The otherworldly algorithms that drive growth and self-improvement actually exist! But how is any of this possible? The entirely rule-based system is called machine learning.

It’s not as complex as it sounds. At a high level, all machine learning algorithms can be classified into two categories, supervised and unsupervised learning.

For the most part, you’ll interact with the benefits of supervised learning at sites like Google, Spotify, Amazon, Netflix, and tons of new web apps, so let’s start off with how supervised learning works.

Supervised learning

The important distinction here is supervised learning is guided by human intelligence, observation, and known outcomes.

In other words, we tell an algorithm the difference between “right” and “wrong” and ask them to mimic those results when new information is thrown their way.

With a well-built algorithm, the machine will be able to create a model to decipher patterns and improve its own efficiency, becoming more accurate over time.

The biggest negative with this type of learning is having enough data that includes all anomalies and edge-cases to accurately teach the algorithm how to handle each unique situation.

Supervised learning can be further divided based on the prediction method used.

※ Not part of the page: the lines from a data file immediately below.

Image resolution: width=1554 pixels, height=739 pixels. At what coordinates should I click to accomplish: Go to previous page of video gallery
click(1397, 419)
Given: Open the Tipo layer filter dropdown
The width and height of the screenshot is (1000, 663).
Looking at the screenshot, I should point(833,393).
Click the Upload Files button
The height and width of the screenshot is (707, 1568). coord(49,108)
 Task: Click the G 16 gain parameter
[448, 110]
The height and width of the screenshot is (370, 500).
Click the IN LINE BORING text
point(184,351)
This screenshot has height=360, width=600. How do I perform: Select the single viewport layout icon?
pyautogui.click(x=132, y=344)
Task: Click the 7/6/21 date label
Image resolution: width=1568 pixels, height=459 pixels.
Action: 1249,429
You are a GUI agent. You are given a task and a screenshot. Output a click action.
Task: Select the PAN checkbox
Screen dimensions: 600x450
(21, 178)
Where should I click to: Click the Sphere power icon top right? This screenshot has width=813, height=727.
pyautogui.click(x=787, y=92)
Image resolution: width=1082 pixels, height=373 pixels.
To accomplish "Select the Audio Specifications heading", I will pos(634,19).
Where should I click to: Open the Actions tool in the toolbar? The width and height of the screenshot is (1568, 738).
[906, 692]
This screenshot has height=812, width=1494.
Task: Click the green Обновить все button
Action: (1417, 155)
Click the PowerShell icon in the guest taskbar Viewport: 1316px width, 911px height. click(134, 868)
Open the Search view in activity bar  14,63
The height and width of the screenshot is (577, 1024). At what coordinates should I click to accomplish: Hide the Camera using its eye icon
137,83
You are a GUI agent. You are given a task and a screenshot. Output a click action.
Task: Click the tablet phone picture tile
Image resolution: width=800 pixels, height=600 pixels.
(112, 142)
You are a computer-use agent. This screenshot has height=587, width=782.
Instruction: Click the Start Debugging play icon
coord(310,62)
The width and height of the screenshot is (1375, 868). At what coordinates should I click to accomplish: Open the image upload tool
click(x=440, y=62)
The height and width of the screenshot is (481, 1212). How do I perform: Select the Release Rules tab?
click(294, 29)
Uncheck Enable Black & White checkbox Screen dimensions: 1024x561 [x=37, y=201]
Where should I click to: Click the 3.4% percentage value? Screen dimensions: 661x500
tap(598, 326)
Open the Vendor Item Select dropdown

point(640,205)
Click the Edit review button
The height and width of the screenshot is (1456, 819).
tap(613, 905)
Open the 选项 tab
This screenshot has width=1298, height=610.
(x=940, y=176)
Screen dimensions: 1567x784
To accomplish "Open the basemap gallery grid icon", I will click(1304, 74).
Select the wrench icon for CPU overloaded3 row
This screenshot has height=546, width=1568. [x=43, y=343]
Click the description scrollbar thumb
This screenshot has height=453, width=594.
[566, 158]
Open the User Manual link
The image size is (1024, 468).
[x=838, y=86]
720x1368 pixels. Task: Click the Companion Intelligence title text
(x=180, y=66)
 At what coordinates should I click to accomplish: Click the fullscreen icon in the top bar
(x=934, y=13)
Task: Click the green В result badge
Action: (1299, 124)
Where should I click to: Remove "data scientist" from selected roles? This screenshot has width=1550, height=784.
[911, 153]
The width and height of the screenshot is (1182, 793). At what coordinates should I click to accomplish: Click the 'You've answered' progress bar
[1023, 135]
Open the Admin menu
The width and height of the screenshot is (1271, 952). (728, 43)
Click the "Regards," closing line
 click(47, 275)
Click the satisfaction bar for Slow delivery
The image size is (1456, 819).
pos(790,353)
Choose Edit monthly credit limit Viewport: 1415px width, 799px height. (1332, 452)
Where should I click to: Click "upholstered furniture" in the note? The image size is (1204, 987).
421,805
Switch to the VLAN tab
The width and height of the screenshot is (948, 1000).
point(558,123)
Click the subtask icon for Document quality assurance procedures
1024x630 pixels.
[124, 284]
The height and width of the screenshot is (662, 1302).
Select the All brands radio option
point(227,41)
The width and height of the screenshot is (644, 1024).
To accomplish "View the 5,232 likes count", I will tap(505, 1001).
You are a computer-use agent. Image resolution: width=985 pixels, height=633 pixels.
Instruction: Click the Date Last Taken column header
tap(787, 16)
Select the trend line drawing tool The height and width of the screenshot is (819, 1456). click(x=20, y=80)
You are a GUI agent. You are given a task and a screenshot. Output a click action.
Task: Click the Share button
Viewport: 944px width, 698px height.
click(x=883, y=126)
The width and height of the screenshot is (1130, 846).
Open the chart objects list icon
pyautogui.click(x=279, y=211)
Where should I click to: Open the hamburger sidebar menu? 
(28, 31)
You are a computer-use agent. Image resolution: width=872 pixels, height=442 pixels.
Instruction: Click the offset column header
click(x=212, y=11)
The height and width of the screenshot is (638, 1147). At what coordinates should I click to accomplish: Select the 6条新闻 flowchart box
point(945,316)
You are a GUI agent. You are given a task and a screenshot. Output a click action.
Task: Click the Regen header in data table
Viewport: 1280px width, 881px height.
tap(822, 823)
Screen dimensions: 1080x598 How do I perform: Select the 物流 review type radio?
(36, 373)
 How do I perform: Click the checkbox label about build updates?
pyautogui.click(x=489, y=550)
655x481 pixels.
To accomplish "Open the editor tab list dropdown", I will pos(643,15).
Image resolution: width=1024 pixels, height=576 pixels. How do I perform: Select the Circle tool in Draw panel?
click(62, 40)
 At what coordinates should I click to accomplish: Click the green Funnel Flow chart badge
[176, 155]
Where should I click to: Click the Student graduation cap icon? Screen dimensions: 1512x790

Regression: used when the output variables are real values, such as scrum points or completion times
- Linear Regression
- Logistic Regression
Classification: commonly utilized when dealing with outputs that represent classes

Linear Regression – A modeling function that assumes a linear relationship between the input variables x and the single output variable y and creates a trend-line (prediction model) using the formula y=ax+b

Logistic Regression – Also known as exponential (x², x³, …, xⁿ) or polynomial (y=ax²+bx+c) regression, is similar to linear regression but the trend-line (y=1/(1+e^x)) is assumed to be of a higher order

Decision Trees – Generated from a sample data set with classification results, creating a visual flowchart mapping the entire classification process

ID3 Decision Tree Algorithm:

One of my favorites. I think we should go through an example.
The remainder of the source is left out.